Lebih lanjut Rudiantara menjelaskan perilaku masyarakat Indonesia yang mencemaskan. Berbagai sumber data mengungkap bahwa Indonesia merupakan salah satu negara pengguna media sosial terbanyak di dunia. Namun itu digunakan tidak lagi hanya untuk mencari teman atau sebagai tempat berbisnis tetapi juga mencari masalah. Keprihatinan muncul karena penggunaan yang salah justru tak terhitung banyaknya, dengan berbagai motif, sehingga muncul konten-konten yang tidak sehat serta merusak jiwa.
“Terhadap penggunaan yang tidak sehat inilah saya anjurkan untuk dilakukan puasa atau detoksifikasi, Dengan metode-metode ini kita bisa mengatur apa, kapan, dan bagaimana kita akan mengonsumsi informasi di medsos,” kata Rudiantara.
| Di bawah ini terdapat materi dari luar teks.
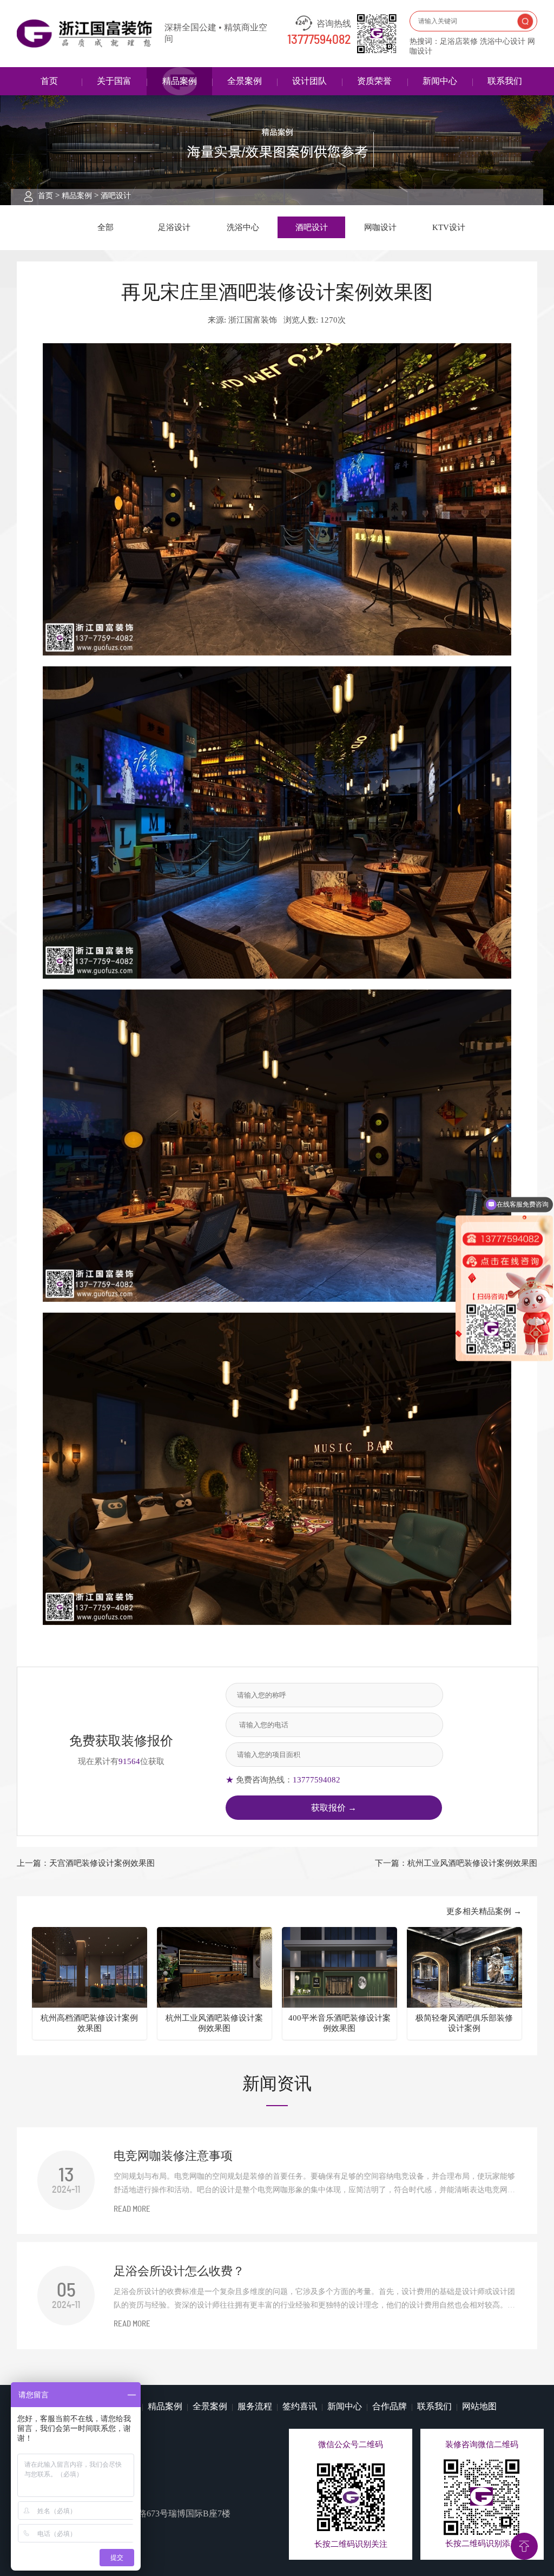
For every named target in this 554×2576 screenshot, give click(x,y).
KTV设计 (448, 227)
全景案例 (244, 81)
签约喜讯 (299, 2406)
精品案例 (179, 81)
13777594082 (319, 40)
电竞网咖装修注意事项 (173, 2155)
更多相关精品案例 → (484, 1911)
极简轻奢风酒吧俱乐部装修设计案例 (464, 2023)
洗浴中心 (243, 227)
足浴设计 (174, 227)
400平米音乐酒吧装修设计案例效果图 (339, 2023)
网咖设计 (380, 227)
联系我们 (504, 81)
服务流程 (255, 2406)
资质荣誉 (374, 81)
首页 (49, 81)
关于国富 (114, 81)
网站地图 (479, 2406)
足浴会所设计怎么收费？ (179, 2271)
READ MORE (132, 2209)
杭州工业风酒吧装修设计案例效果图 (214, 2023)
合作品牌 (389, 2406)
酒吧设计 (116, 196)
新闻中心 (440, 81)
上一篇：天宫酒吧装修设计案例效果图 (86, 1863)
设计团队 (309, 81)
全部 (105, 227)
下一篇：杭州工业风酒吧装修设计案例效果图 (456, 1863)
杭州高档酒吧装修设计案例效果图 (89, 2023)
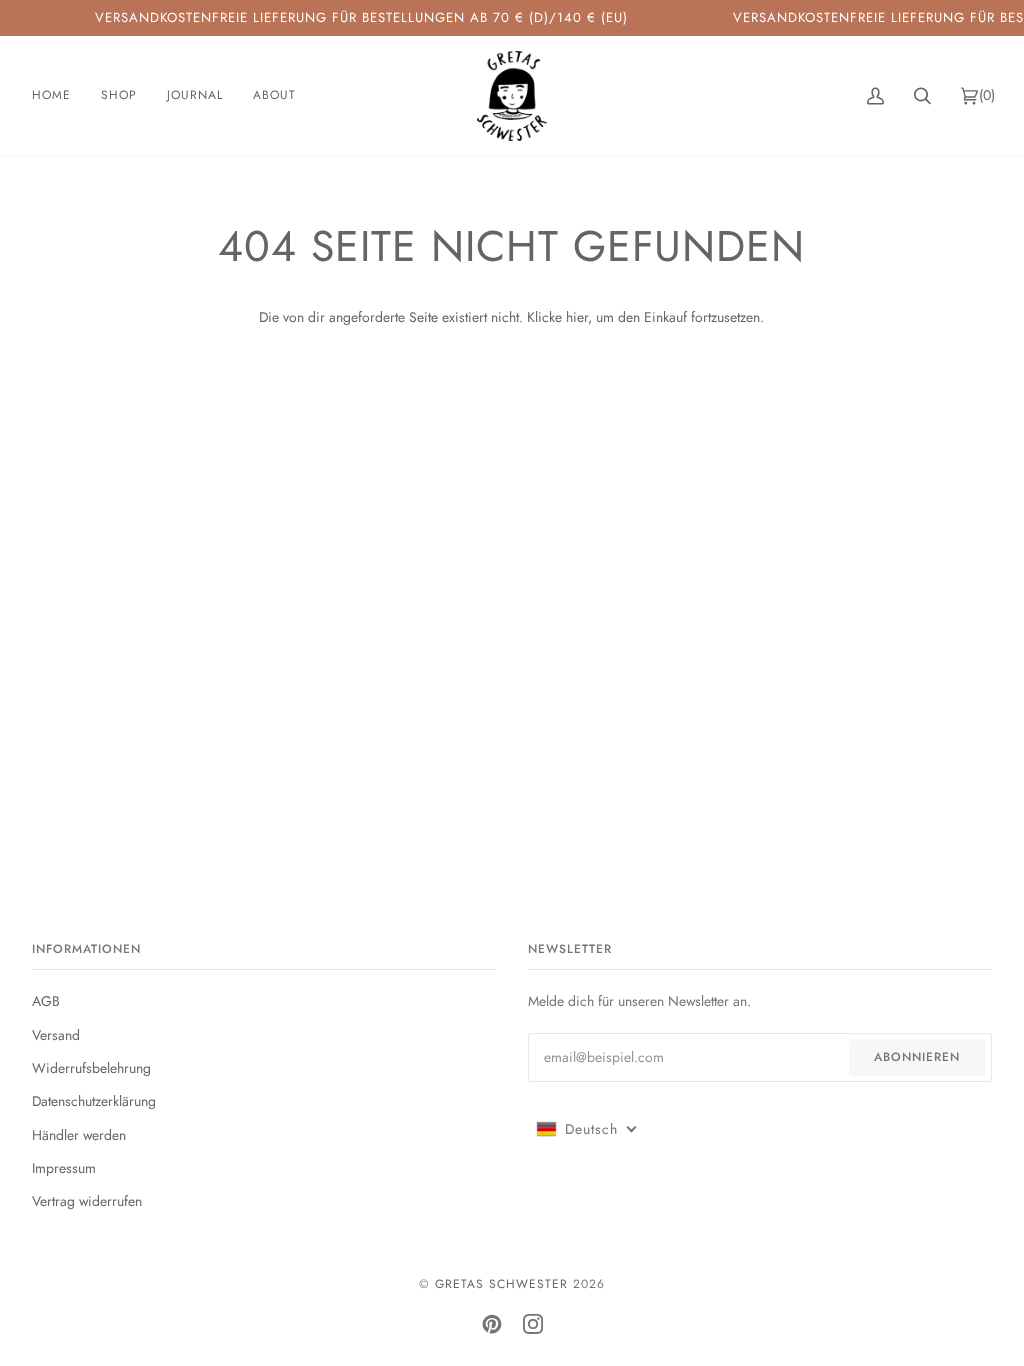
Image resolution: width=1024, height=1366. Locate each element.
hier (577, 317)
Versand (56, 1035)
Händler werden (79, 1135)
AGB (46, 1001)
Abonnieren (917, 1057)
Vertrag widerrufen (87, 1201)
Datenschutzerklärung (94, 1101)
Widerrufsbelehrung (91, 1068)
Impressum (64, 1168)
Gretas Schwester (501, 1284)
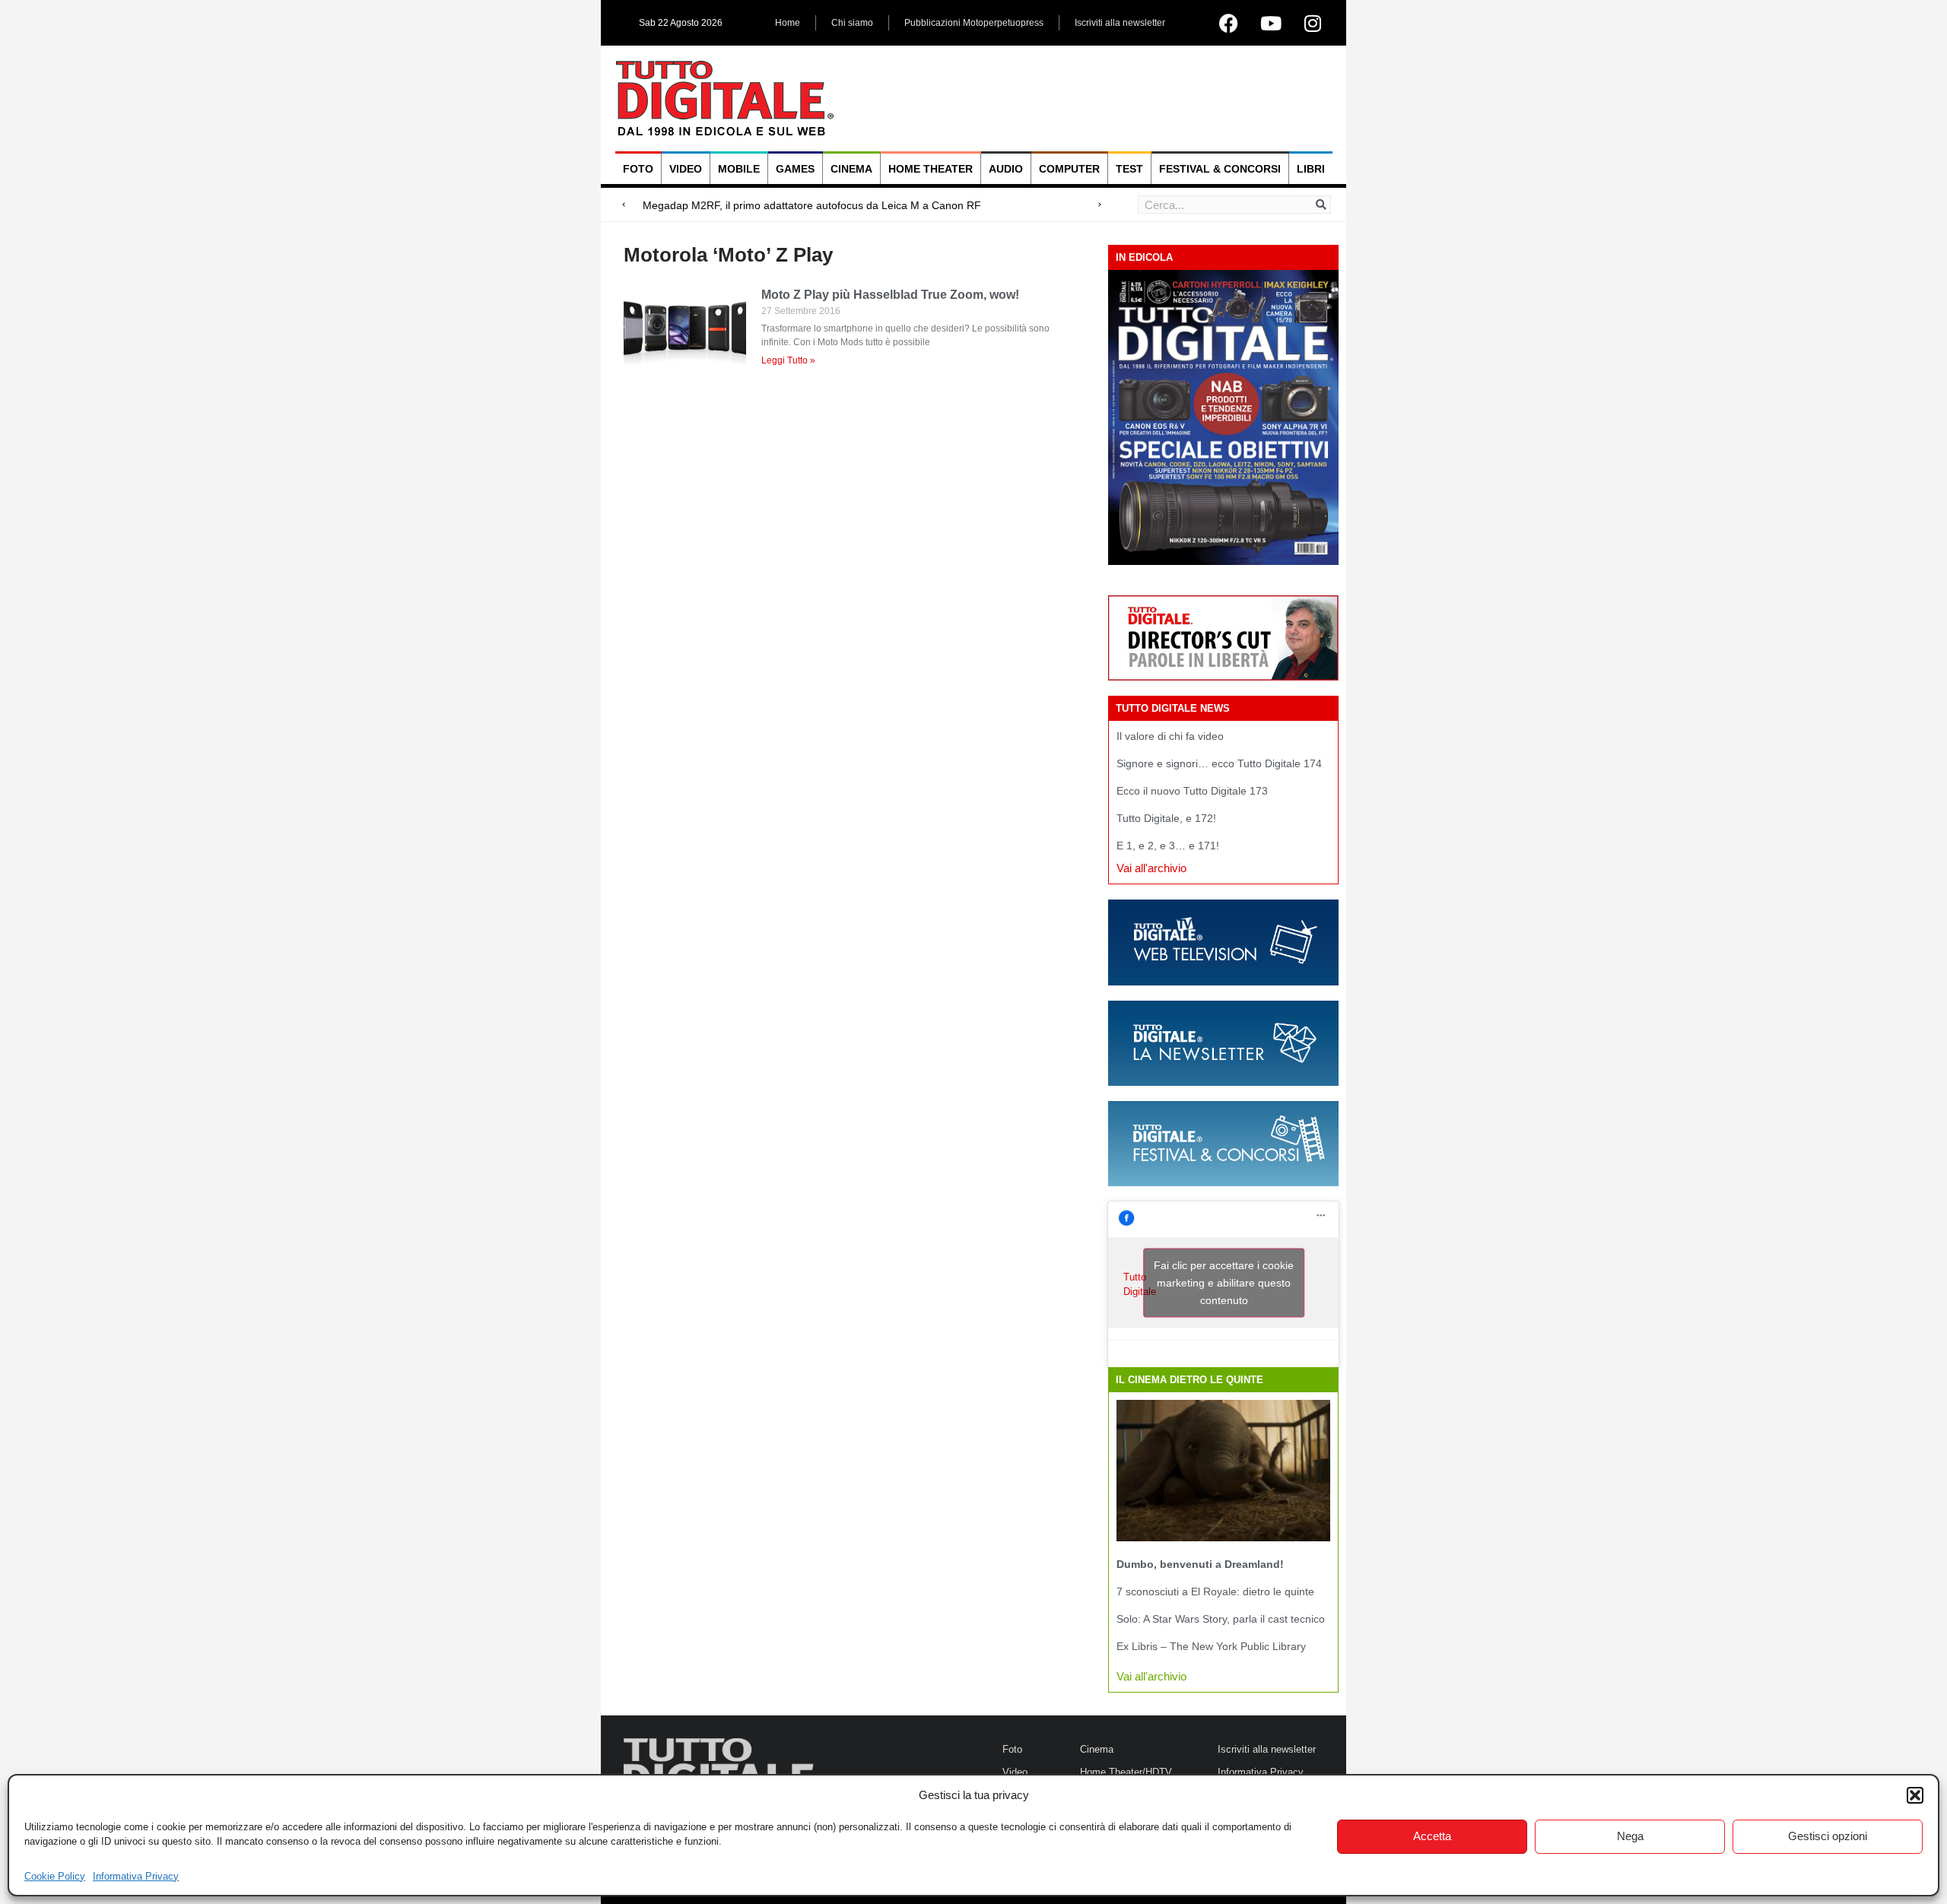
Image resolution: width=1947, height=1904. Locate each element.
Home (787, 22)
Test (1129, 169)
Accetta (1432, 1835)
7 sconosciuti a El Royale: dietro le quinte (1215, 1591)
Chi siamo (852, 22)
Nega (1630, 1835)
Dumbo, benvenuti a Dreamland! (1200, 1564)
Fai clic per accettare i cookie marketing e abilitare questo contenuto (1224, 1282)
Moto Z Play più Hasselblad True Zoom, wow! (890, 294)
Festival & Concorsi (1220, 169)
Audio (1006, 169)
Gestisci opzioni (1827, 1835)
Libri (1311, 169)
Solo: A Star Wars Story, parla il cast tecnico (1220, 1619)
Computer (1069, 169)
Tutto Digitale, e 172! (1166, 818)
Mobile (739, 169)
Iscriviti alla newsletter (1120, 22)
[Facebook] (1229, 23)
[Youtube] (1271, 23)
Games (795, 169)
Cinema (851, 169)
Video (685, 169)
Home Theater (930, 169)
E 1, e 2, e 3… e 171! (1167, 845)
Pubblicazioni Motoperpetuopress (973, 22)
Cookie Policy (54, 1876)
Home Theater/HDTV (1126, 1772)
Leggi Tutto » (788, 360)
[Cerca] (1321, 204)
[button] (1915, 1795)
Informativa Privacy (136, 1876)
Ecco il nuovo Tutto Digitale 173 (1192, 791)
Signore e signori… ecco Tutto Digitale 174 (1219, 763)
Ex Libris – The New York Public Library (1211, 1646)
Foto (638, 169)
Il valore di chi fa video (1170, 736)
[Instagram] (1313, 23)
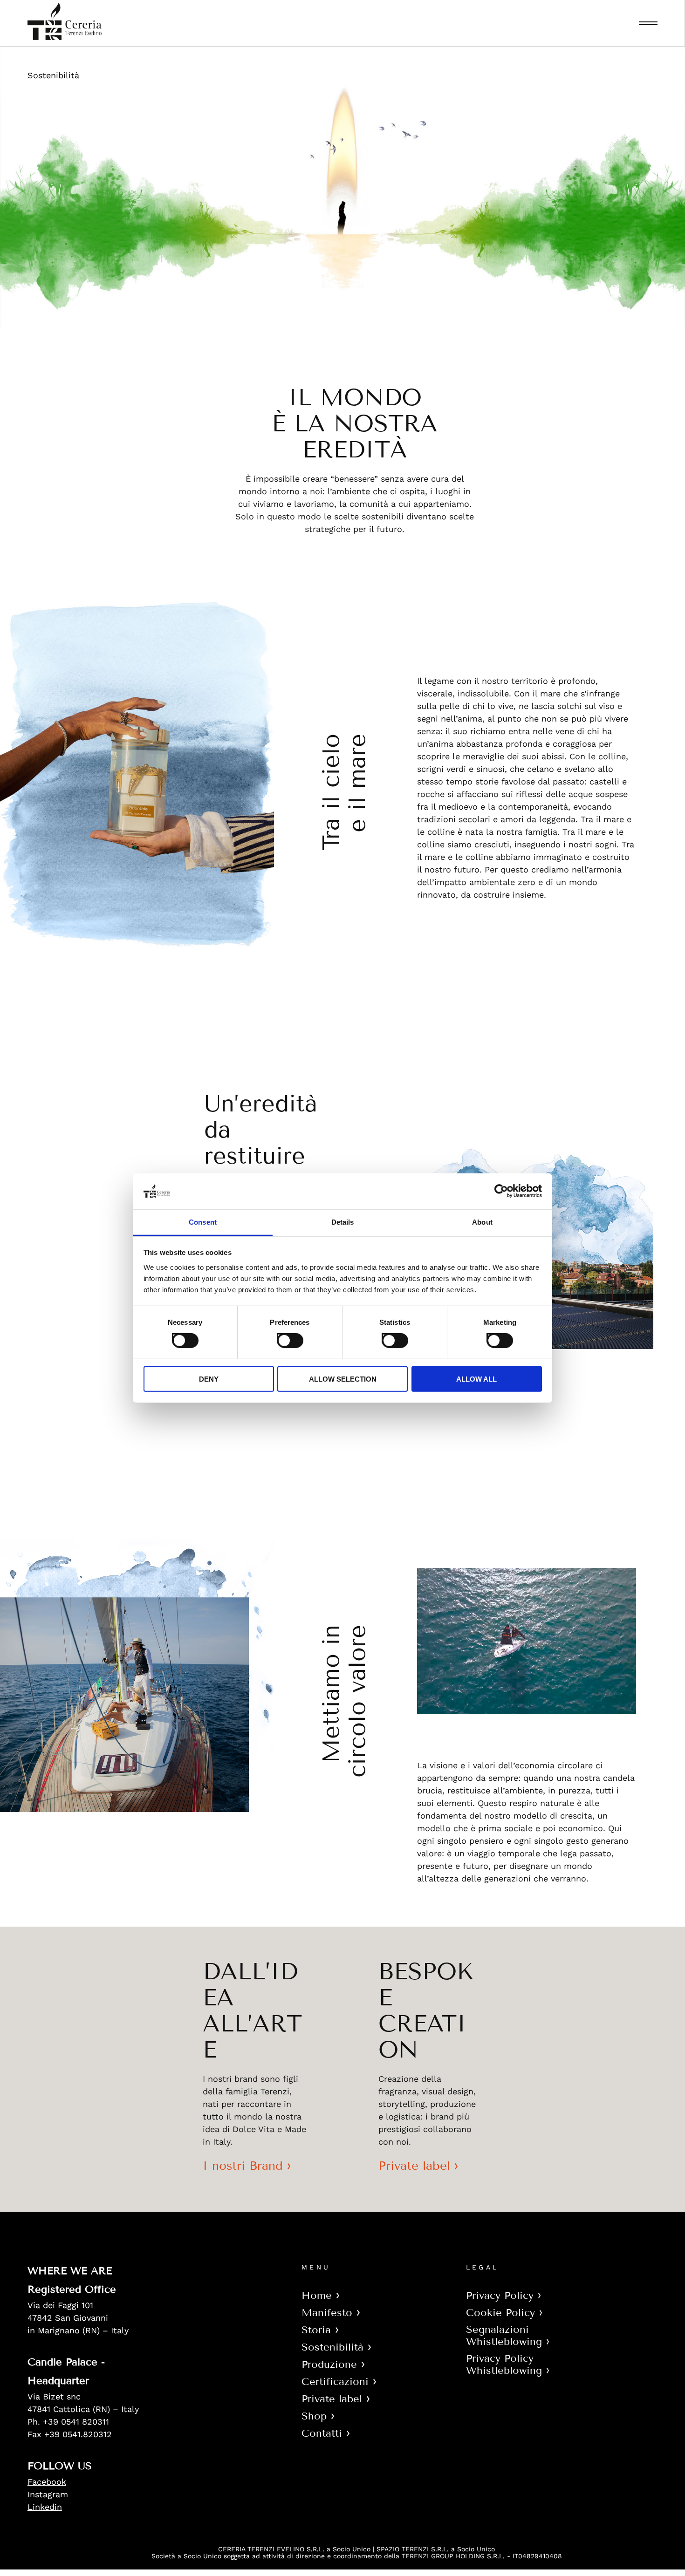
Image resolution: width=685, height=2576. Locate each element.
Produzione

Ia menjelaskan, puasa atau detoks tidak berarti berhenti total menggunakan media sosial. Puasa bermedia sosial itu dilakukan dengan menakar ulang jumlah aktivitas bermedsos atau memilih medsos yang relatif “sehat” duntuk dikonsumsi.
Detoksifikasi bisa ditempuh dengan bersih-bersih medsos dari anasir-anasir negatif. Memilih teman bukan berdasarkan kesepahaman dalam haluan sosial-politik atau kepercayaan saja, melainkan yang mendahulukan silaturahmi dan pertemanan.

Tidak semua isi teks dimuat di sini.